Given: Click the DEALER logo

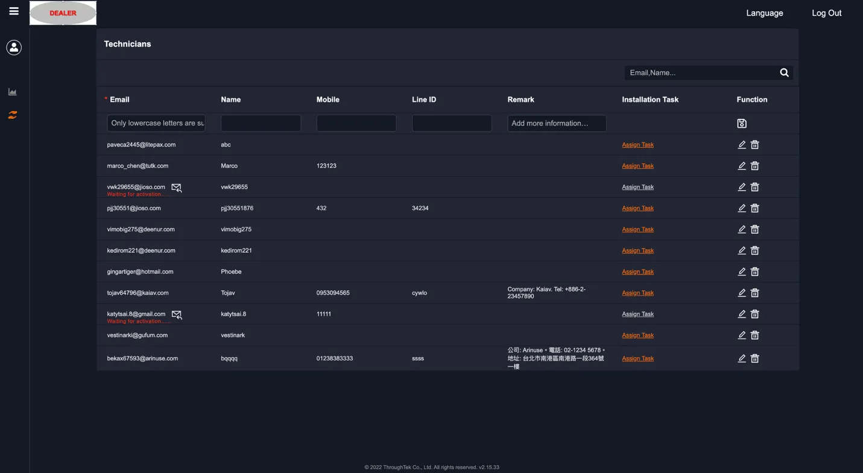Looking at the screenshot, I should (62, 13).
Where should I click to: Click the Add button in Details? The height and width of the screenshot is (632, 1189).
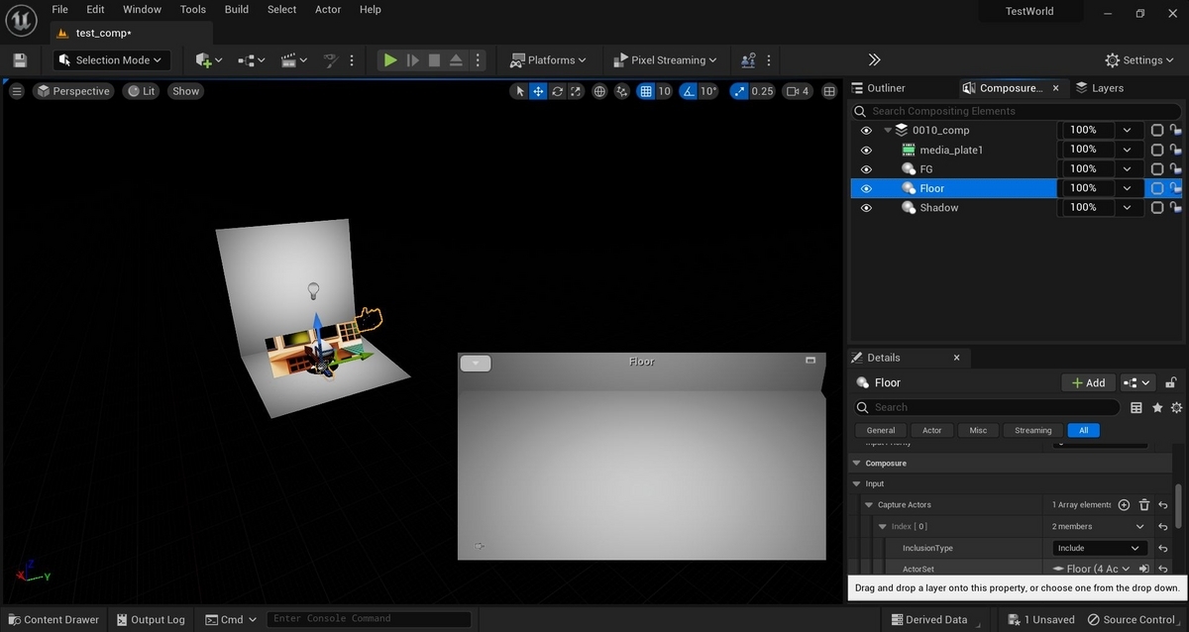pyautogui.click(x=1087, y=382)
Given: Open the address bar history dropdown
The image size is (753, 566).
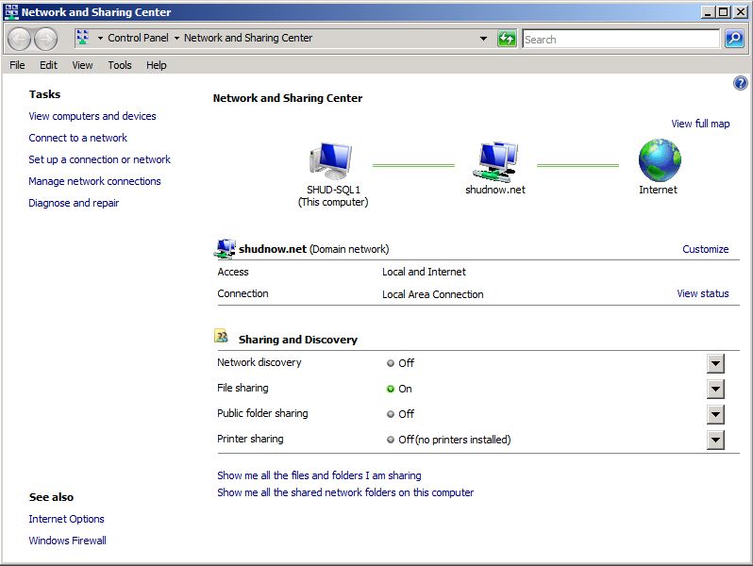Looking at the screenshot, I should coord(484,39).
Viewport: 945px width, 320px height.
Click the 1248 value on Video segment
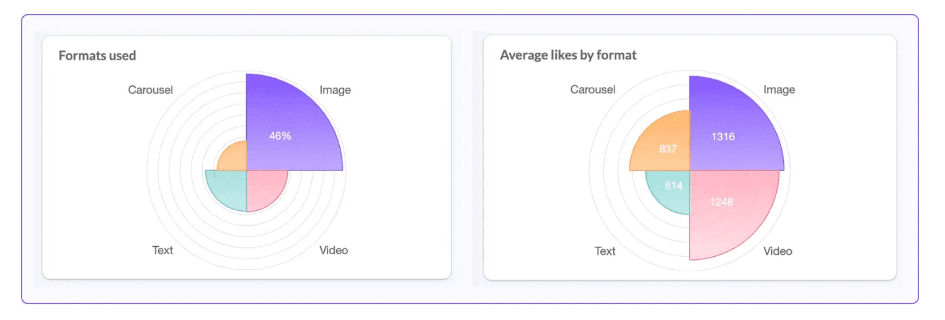click(x=722, y=202)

○ ○ ○

§ **Task directions**: Across the whole listing, reproduce each line verbatim and exclude every picture.

§ **Written response**:
Given: Click the DEALER logo

Looking at the screenshot, I should (62, 13).
Where should I click to: Click the Add button in Details? The height and width of the screenshot is (632, 1189).
pyautogui.click(x=1087, y=382)
Given: Open the address bar history dropdown
The image size is (753, 566).
Looking at the screenshot, I should coord(484,39).
Viewport: 945px width, 320px height.
Click the 1248 value on Video segment
click(x=722, y=202)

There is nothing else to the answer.